Su voz era tan profunda como la de un barítono pero, a la vez, cálida como una melodía dulce. Definitivamente, todo en él resultaba seductor. Estaba hecho para ser un conquistador y sabía perfectamente cómo jugar sus cartas. Me giré, y me dedicó una sonrisa capaz de parar el tráfico en el corazón de Ciudad de México en hora punta. Me miraba fijamente con sus vivos ojos azules, y tuve que tragar saliva antes de contestar.

—La presión es parte del oficio —atiné a decir.

Harry alargó su mano para que la estrechara. Aquello era una presentación oficial y un británico como él no dejaría pasar la oportunidad de mostrar su lado más polite.

—Está claro que eres una gran profesional. Estoy deseando verte jugar la final y espero sinceramente que ganes.

—Gracias, pero hay que ir partido a partido. Aún queda mucho que superar. Sería temerario dar los encuentros por ganados.

Apenas pudimos intercambiar un par de oraciones más. Desde el otro lado del jardín, mis amigos me llamaron:

—¡Lara! —gritaron, moviendo efusivamente las manos.

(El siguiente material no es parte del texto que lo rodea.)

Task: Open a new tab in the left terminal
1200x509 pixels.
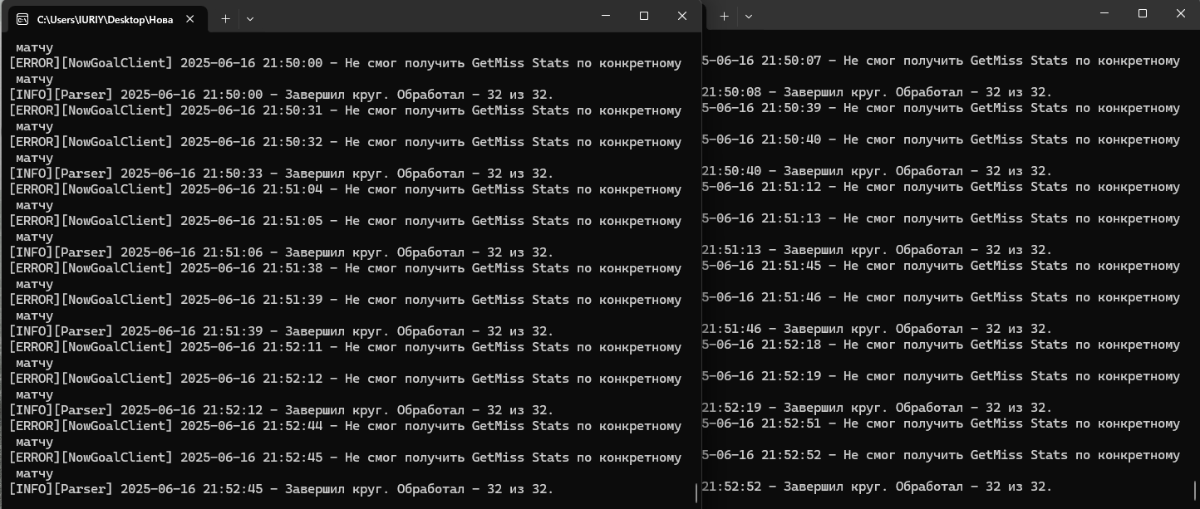Action: pos(225,18)
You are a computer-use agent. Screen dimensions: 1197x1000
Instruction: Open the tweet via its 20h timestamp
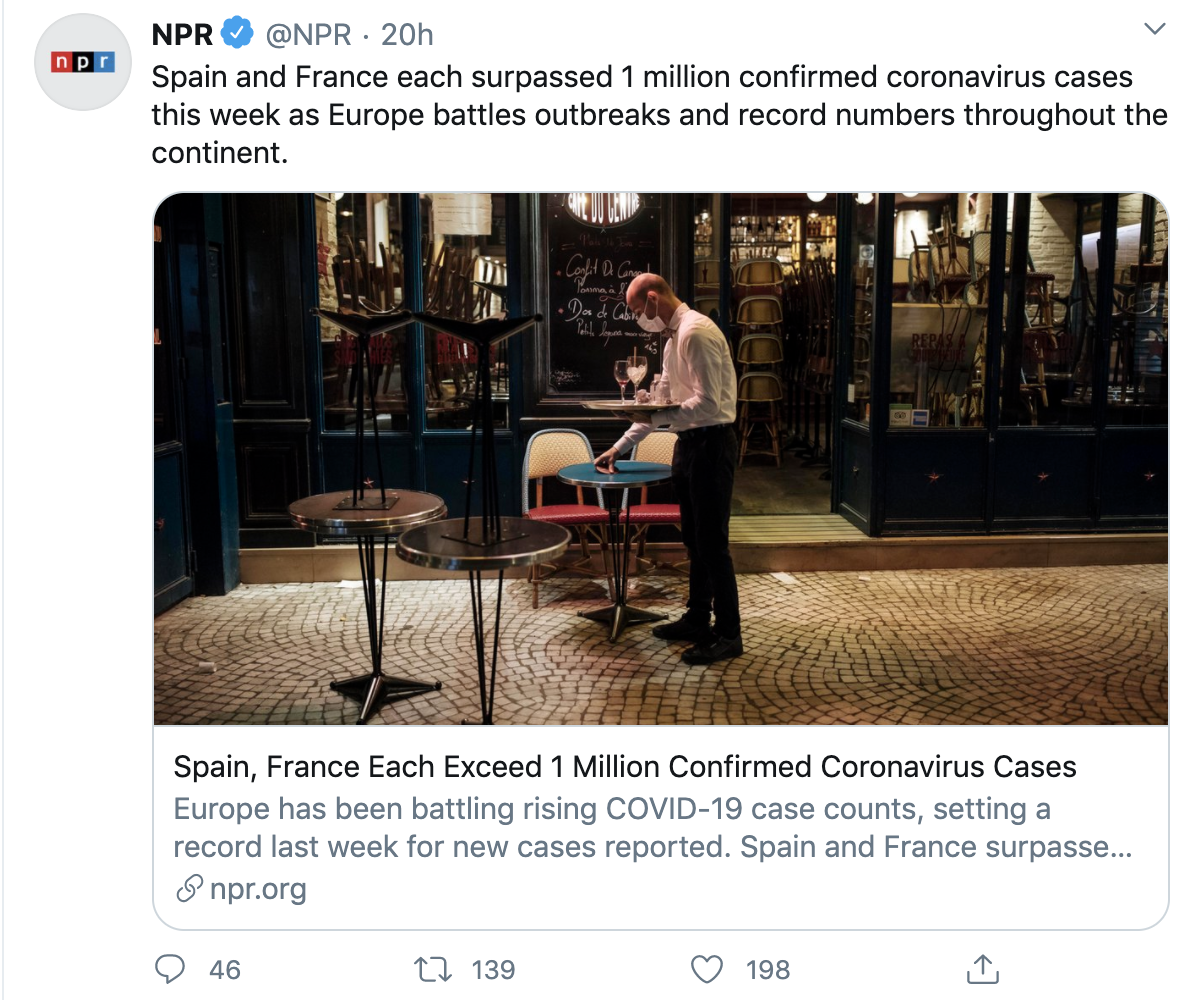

Estaban junto a la tenista colombiana Sandra Martines y su novio, y supusieron que querría saludarles por el cariño que les profeso y por la larga temporada que ella llevaba en el dique seco, por culpa de una lesión. Harry entendió el contexto y no quiso retenerme.

—Nos vemos en otro momento, ¿no? —dijo.

—Es muy probable que me quede en Londres hasta que termine el torneo, gane o pierda, porque mi familia está aquí para disfrutar esta fiesta del tenis. El sábado por la tarde estaré aquí.

—Celebrando, espero. Te veré entonces. Y te deseo mucha suerte.

—Gracias.

Se retiró para dejarme paso mientras me miraba fijamente y sin dejar de sonreír. En la trayectoria hacia mis amigos, giré la cabeza para mirarle de nuevo. Él seguía sonriendo y con sus ojos clavados en mí.